What to produce: Find the line with "Where should I" in the data below. Repeat it and every line after it exactly, but not the pictures.

[Source data]

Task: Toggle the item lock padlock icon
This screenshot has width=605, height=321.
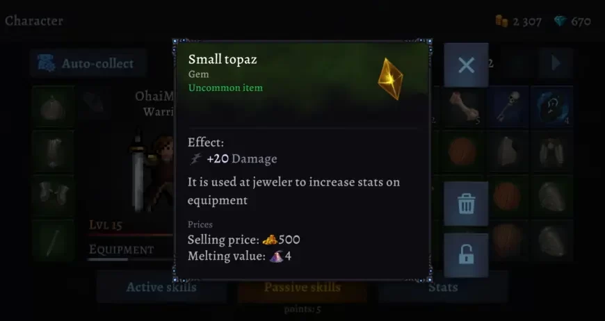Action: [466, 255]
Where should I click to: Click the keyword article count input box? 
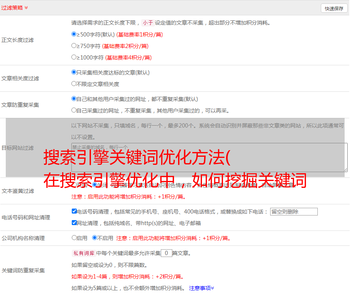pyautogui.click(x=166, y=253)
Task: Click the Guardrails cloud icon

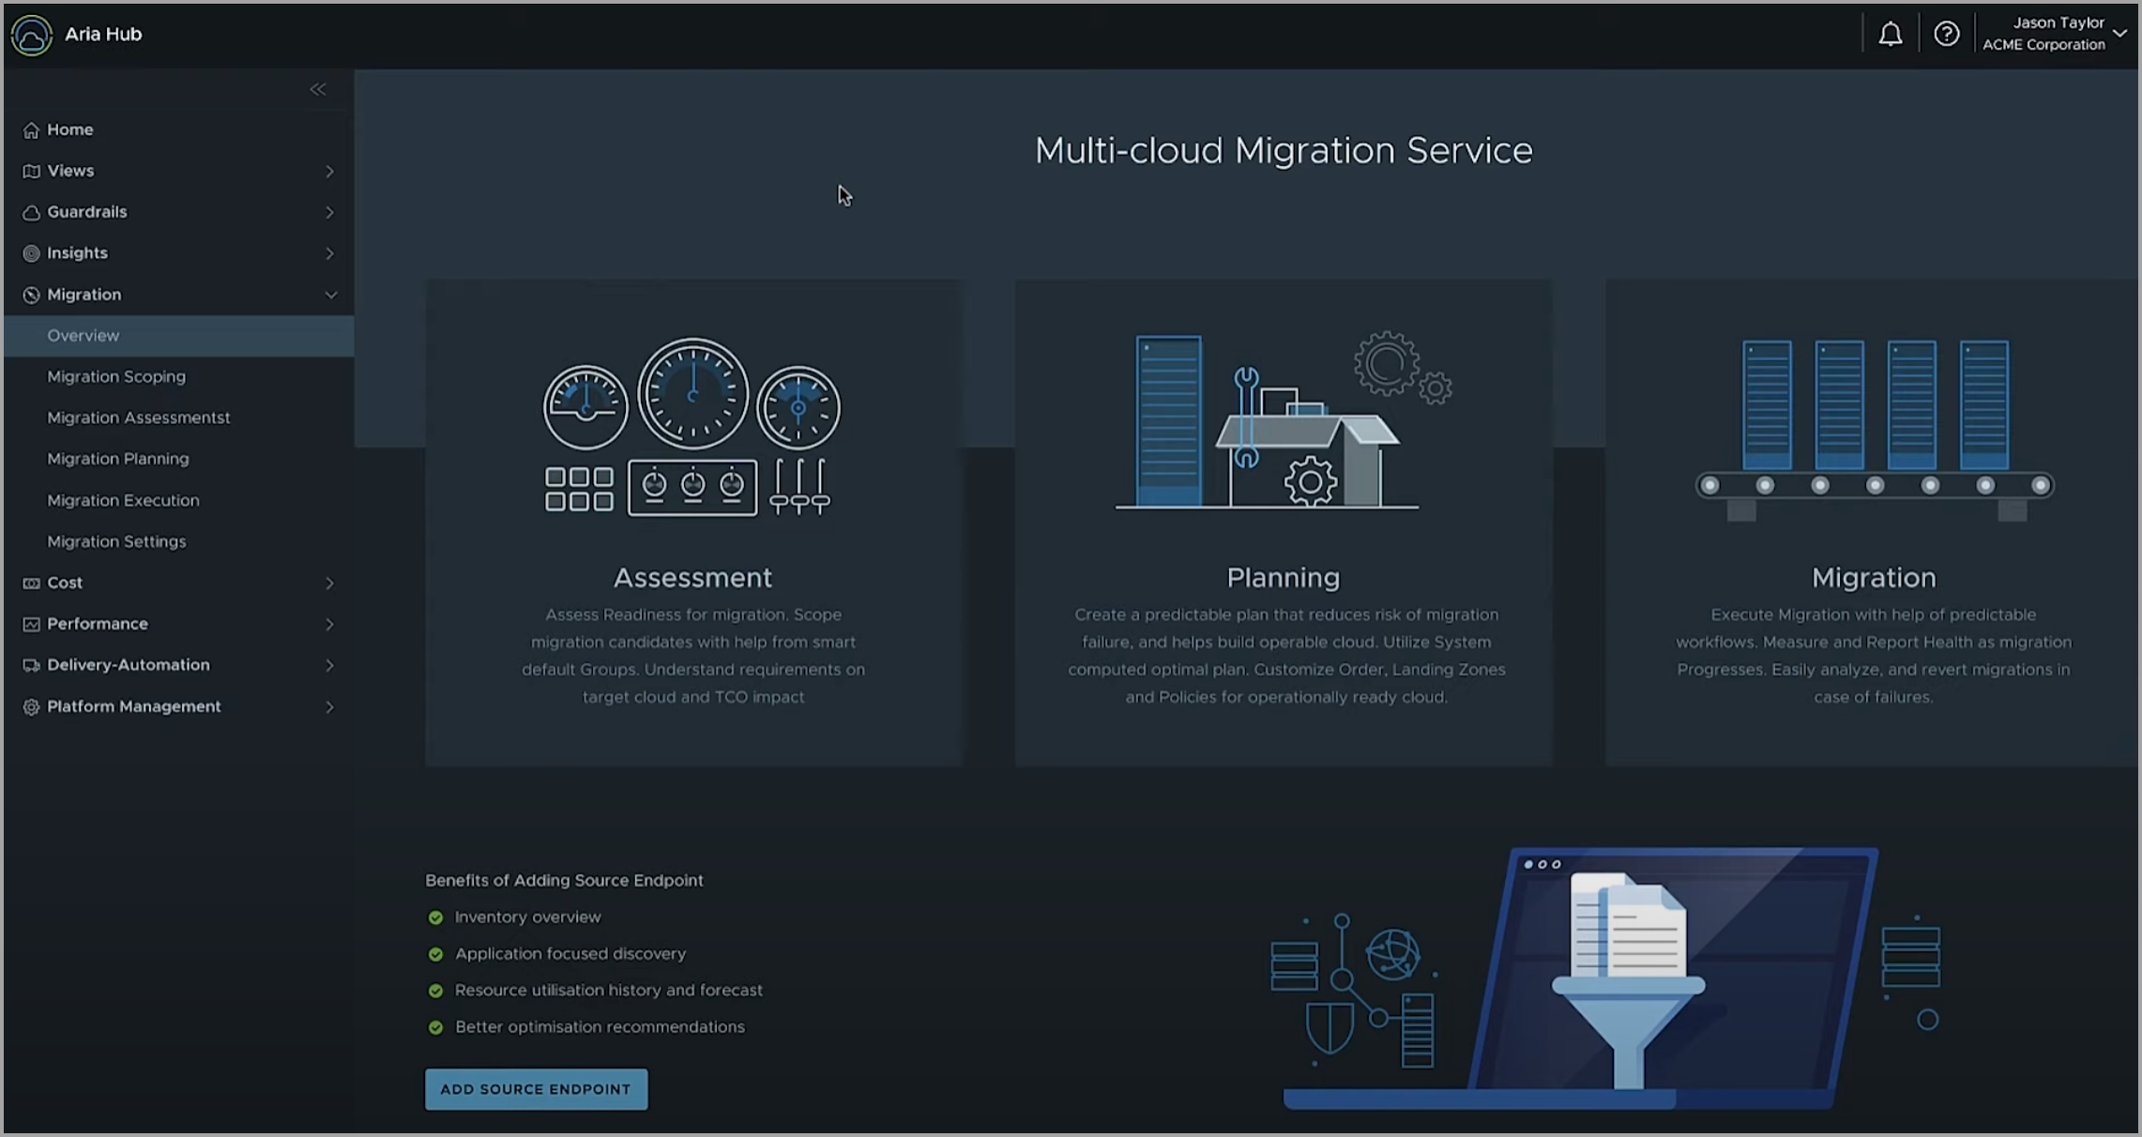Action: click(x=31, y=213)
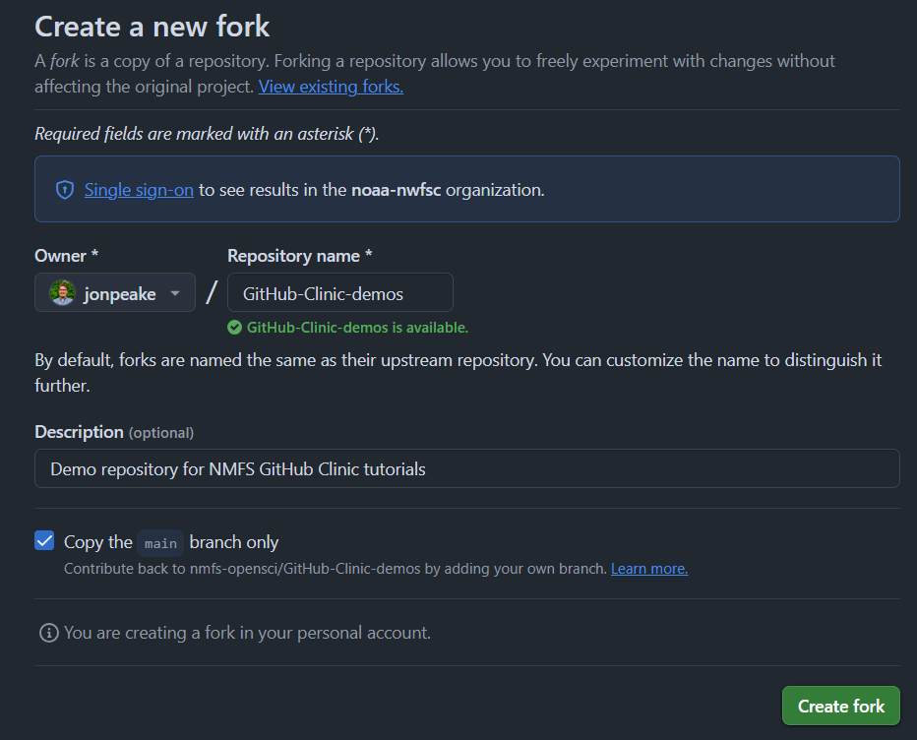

Problem solution:
Where should I click to: Click the keyword article count input box? 
pyautogui.click(x=166, y=253)
Task: Click the Guardrails cloud icon

Action: click(x=31, y=213)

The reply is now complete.